Repeat the data exactly, every last line of it.

━━━━━━━━

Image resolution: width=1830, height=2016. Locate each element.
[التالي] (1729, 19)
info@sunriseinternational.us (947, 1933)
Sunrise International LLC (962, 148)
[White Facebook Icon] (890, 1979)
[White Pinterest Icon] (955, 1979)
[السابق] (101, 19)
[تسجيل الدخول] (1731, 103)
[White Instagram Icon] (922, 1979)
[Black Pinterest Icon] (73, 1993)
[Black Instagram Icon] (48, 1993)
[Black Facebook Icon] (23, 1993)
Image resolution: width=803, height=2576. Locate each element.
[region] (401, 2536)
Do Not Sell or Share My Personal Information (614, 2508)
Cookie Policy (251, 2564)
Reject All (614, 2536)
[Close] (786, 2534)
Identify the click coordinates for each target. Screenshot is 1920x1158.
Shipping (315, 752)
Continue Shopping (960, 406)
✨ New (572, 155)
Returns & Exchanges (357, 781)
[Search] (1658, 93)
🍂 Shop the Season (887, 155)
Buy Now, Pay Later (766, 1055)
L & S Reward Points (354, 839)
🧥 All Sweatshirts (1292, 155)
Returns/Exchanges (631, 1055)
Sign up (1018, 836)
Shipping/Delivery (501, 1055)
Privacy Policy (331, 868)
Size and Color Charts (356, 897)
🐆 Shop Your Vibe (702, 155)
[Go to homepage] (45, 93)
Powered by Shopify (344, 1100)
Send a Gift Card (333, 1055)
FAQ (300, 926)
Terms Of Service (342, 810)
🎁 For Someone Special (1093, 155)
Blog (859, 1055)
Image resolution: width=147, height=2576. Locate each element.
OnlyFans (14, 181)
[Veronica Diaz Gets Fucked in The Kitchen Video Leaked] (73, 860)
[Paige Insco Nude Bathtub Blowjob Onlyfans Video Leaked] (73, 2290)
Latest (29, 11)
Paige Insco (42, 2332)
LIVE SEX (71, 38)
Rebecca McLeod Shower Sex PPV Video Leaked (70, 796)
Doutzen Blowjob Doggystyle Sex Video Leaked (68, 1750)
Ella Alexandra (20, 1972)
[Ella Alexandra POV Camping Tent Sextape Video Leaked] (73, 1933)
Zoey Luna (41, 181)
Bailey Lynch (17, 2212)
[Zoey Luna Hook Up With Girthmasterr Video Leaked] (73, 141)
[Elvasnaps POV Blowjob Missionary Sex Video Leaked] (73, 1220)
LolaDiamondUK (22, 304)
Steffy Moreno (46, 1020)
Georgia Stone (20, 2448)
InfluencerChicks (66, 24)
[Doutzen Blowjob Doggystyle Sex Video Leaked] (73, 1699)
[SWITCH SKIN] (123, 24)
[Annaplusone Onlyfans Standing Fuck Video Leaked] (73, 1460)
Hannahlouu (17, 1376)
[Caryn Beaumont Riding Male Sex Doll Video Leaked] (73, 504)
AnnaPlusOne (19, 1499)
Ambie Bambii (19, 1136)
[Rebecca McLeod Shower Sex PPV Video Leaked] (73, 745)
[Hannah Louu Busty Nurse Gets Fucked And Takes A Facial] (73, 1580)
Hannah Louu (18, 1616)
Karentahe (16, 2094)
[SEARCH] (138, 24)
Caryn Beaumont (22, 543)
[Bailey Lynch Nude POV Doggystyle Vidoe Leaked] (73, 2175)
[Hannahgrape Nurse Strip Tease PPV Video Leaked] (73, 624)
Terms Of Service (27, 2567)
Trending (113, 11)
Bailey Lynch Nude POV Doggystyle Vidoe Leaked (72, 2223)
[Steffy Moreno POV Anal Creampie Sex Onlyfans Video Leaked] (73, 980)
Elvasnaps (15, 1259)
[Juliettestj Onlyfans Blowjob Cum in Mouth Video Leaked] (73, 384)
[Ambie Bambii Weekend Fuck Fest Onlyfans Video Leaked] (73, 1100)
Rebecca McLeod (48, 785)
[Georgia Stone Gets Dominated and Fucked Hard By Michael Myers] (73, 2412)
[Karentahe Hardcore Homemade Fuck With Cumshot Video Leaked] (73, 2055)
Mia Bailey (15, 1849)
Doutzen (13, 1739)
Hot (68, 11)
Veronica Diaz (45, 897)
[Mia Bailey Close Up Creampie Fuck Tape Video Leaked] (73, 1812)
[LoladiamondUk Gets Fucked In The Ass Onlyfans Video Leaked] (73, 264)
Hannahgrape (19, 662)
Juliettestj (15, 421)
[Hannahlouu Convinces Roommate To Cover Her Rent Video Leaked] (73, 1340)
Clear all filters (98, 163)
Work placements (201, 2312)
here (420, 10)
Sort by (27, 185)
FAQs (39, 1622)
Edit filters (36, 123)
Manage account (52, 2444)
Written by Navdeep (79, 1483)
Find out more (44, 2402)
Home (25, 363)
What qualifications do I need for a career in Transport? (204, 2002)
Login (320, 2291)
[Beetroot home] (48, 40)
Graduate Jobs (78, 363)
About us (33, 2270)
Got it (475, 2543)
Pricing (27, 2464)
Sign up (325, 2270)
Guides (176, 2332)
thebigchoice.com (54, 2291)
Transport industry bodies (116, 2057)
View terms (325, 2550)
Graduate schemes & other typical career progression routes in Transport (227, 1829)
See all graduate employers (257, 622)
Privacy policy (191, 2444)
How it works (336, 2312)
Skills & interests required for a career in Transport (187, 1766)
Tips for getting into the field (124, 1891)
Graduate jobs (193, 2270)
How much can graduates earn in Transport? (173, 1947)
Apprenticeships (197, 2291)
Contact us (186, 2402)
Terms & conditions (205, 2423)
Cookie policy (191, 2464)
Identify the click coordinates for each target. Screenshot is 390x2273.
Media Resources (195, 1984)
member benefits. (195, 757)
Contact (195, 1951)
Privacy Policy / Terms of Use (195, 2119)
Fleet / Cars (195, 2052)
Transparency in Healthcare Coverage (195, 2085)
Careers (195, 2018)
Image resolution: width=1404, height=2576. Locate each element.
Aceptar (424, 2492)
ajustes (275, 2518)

━━━━━━━━

**ANSWER AREA:**
Image resolution: width=1830, height=2016. Locate each element.
[التالي] (1729, 19)
info@sunriseinternational.us (947, 1933)
Sunrise International LLC (962, 148)
[White Facebook Icon] (890, 1979)
[White Pinterest Icon] (955, 1979)
[السابق] (101, 19)
[تسجيل الدخول] (1731, 103)
[White Instagram Icon] (922, 1979)
[Black Pinterest Icon] (73, 1993)
[Black Instagram Icon] (48, 1993)
[Black Facebook Icon] (23, 1993)
Image resolution: width=803, height=2576. Locate each element.
[region] (401, 2536)
Do Not Sell or Share My Personal Information (614, 2508)
Cookie Policy (251, 2564)
Reject All (614, 2536)
[Close] (786, 2534)
Identify the click coordinates for each target. Screenshot is 1920x1158.
Shipping (315, 752)
Continue Shopping (960, 406)
✨ New (572, 155)
Returns & Exchanges (357, 781)
[Search] (1658, 93)
🍂 Shop the Season (887, 155)
Buy Now, Pay Later (766, 1055)
L & S Reward Points (354, 839)
🧥 All Sweatshirts (1292, 155)
Returns/Exchanges (631, 1055)
Sign up (1018, 836)
Shipping/Delivery (501, 1055)
Privacy Policy (331, 868)
Size and Color Charts (356, 897)
🐆 Shop Your Vibe (702, 155)
[Go to homepage] (45, 93)
Powered by Shopify (344, 1100)
Send a Gift Card (333, 1055)
FAQ (300, 926)
Terms Of Service (342, 810)
🎁 For Someone Special (1093, 155)
Blog (859, 1055)
Image resolution: width=147, height=2576. Locate each element.
OnlyFans (14, 181)
[Veronica Diaz Gets Fucked in The Kitchen Video Leaked] (73, 860)
[Paige Insco Nude Bathtub Blowjob Onlyfans Video Leaked] (73, 2290)
Latest (29, 11)
Paige Insco (42, 2332)
LIVE SEX (71, 38)
Rebecca McLeod Shower Sex PPV Video Leaked (70, 796)
Doutzen Blowjob Doggystyle Sex Video Leaked (68, 1750)
Ella Alexandra (20, 1972)
[Ella Alexandra POV Camping Tent Sextape Video Leaked] (73, 1933)
Zoey Luna (41, 181)
Bailey Lynch (17, 2212)
[Zoey Luna Hook Up With Girthmasterr Video Leaked] (73, 141)
[Elvasnaps POV Blowjob Missionary Sex Video Leaked] (73, 1220)
LolaDiamondUK (22, 304)
Steffy Moreno (46, 1020)
Georgia Stone (20, 2448)
InfluencerChicks (66, 24)
[Doutzen Blowjob Doggystyle Sex Video Leaked] (73, 1699)
[SWITCH SKIN] (123, 24)
[Annaplusone Onlyfans Standing Fuck Video Leaked] (73, 1460)
Hannahlouu (17, 1376)
[Caryn Beaumont Riding Male Sex Doll Video Leaked] (73, 504)
AnnaPlusOne (19, 1499)
Ambie Bambii (19, 1136)
[Rebecca McLeod Shower Sex PPV Video Leaked] (73, 745)
[Hannah Louu Busty Nurse Gets Fucked And Takes A Facial] (73, 1580)
Hannah Louu (18, 1616)
Karentahe (16, 2094)
[SEARCH] (138, 24)
Caryn Beaumont (22, 543)
[Bailey Lynch Nude POV Doggystyle Vidoe Leaked] (73, 2175)
[Hannahgrape Nurse Strip Tease PPV Video Leaked] (73, 624)
Terms Of Service (27, 2567)
Trending (113, 11)
Bailey Lynch Nude POV Doggystyle Vidoe Leaked (72, 2223)
[Steffy Moreno POV Anal Creampie Sex Onlyfans Video Leaked] (73, 980)
Elvasnaps (15, 1259)
[Juliettestj Onlyfans Blowjob Cum in Mouth Video Leaked] (73, 384)
[Ambie Bambii Weekend Fuck Fest Onlyfans Video Leaked] (73, 1100)
Rebecca McLeod (48, 785)
[Georgia Stone Gets Dominated and Fucked Hard By Michael Myers] (73, 2412)
[Karentahe Hardcore Homemade Fuck With Cumshot Video Leaked] (73, 2055)
Mia Bailey (15, 1849)
Doutzen (13, 1739)
Hot (68, 11)
Veronica Diaz (45, 897)
[Mia Bailey Close Up Creampie Fuck Tape Video Leaked] (73, 1812)
[LoladiamondUk Gets Fucked In The Ass Onlyfans Video Leaked] (73, 264)
Hannahgrape (19, 662)
Juliettestj (15, 421)
[Hannahlouu Convinces Roommate To Cover Her Rent Video Leaked] (73, 1340)
Clear all filters (98, 163)
Work placements (201, 2312)
here (420, 10)
Sort by (27, 185)
FAQs (39, 1622)
Edit filters (36, 123)
Manage account (52, 2444)
Written by Navdeep (79, 1483)
Find out more (44, 2402)
Home (25, 363)
What qualifications do I need for a career in Transport? (204, 2002)
Login (320, 2291)
[Beetroot home] (48, 40)
Graduate Jobs (78, 363)
About us (33, 2270)
Got it (475, 2543)
Pricing (27, 2464)
Sign up (325, 2270)
Guides (176, 2332)
thebigchoice.com (54, 2291)
Transport industry bodies (116, 2057)
View terms (325, 2550)
Graduate schemes & other typical career progression routes in Transport (227, 1829)
See all graduate employers (257, 622)
Privacy policy (191, 2444)
How it works (336, 2312)
Skills & interests required for a career in Transport (187, 1766)
Tips for getting into the field (124, 1891)
Graduate jobs (193, 2270)
How much can graduates earn in Transport? (173, 1947)
Apprenticeships (197, 2291)
Contact us (186, 2402)
Terms & conditions (205, 2423)
Cookie policy (191, 2464)
Identify the click coordinates for each target. Screenshot is 390x2273.
Media Resources (195, 1984)
member benefits. (195, 757)
Contact (195, 1951)
Privacy Policy / Terms of Use (195, 2119)
Fleet / Cars (195, 2052)
Transparency in Healthcare Coverage (195, 2085)
Careers (195, 2018)
Image resolution: width=1404, height=2576. Locate each element.
Aceptar (424, 2492)
ajustes (275, 2518)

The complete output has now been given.